ORTADOĞU HATTINDA RUSYA
Kahraman Mehmetçiklerimizin şehid edilmesiyle gerilen Rusya-Türkiye ittifakı ciddi anlamda çatırdamaktadır. Bu suç her ne kadar Esad rejimine atılsada, asıl suçlu olayın bir kaç gün sonrasında "Rejim istedi bizde vurduk" diyen pişkin Rus yetkili makamlarıdır. Tabiki Esad sever değiliz ancak Rusya'da babamızın oğlu değil ki sevelim. Eğer Rusya ile görüşüyor ve anlaşmalar yapıyorsak, "Stratejik Ortaklık" tan öteye geçemez.
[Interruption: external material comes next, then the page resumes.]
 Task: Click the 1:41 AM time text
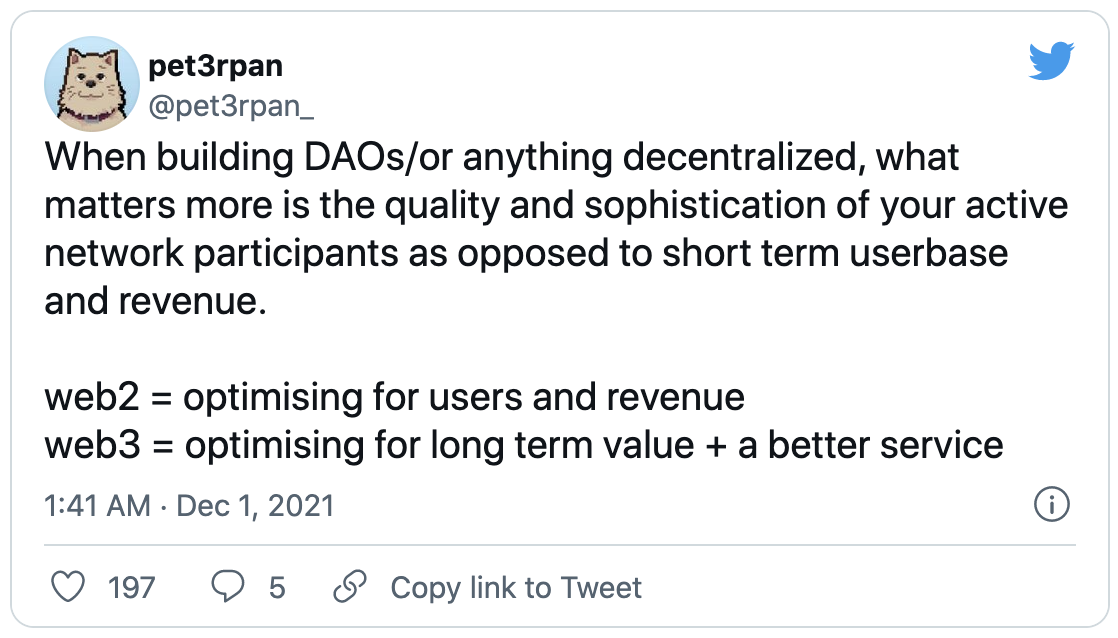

Ticaret yapmamız, S-400 almamız veya Nükleer Santral yaptırmamız tamamen Devletimizin Bekasına yönelik adımlardan başka türlü bir adım değildir.
Ajanslara düşen Rusya kaynaklı bir haberi paylaşmak isterim. free-news.su'da yer alan habere göre, Rus Hava Kuvvetlerinin askeri nakliye uçağı Tu-154 ve iki Su-24M bombardıman uçağının topraklarında geçişine izin vermediğini, bu uçakların rotasını Hazar Denizi, İran ve Irak topraklarına çevirdiğini iddia etti. Siyasi ve Askeri Analiz Enstitüsü Müdür Yardımcısı Alexander Khramchikhin, “Montrö Sözleşmesi’ne göre Türklerin boğazları engelleme hakkı bulunmuyor. Bu ancak Rusya ile Türkiye arasında bir savaş çıkmışsa yapılabilir. Böyle bir savaş teoride dışlanmaz tabi ama bu en son düşünülecek şey, yine de gözardı etmemek gerek.” dedi.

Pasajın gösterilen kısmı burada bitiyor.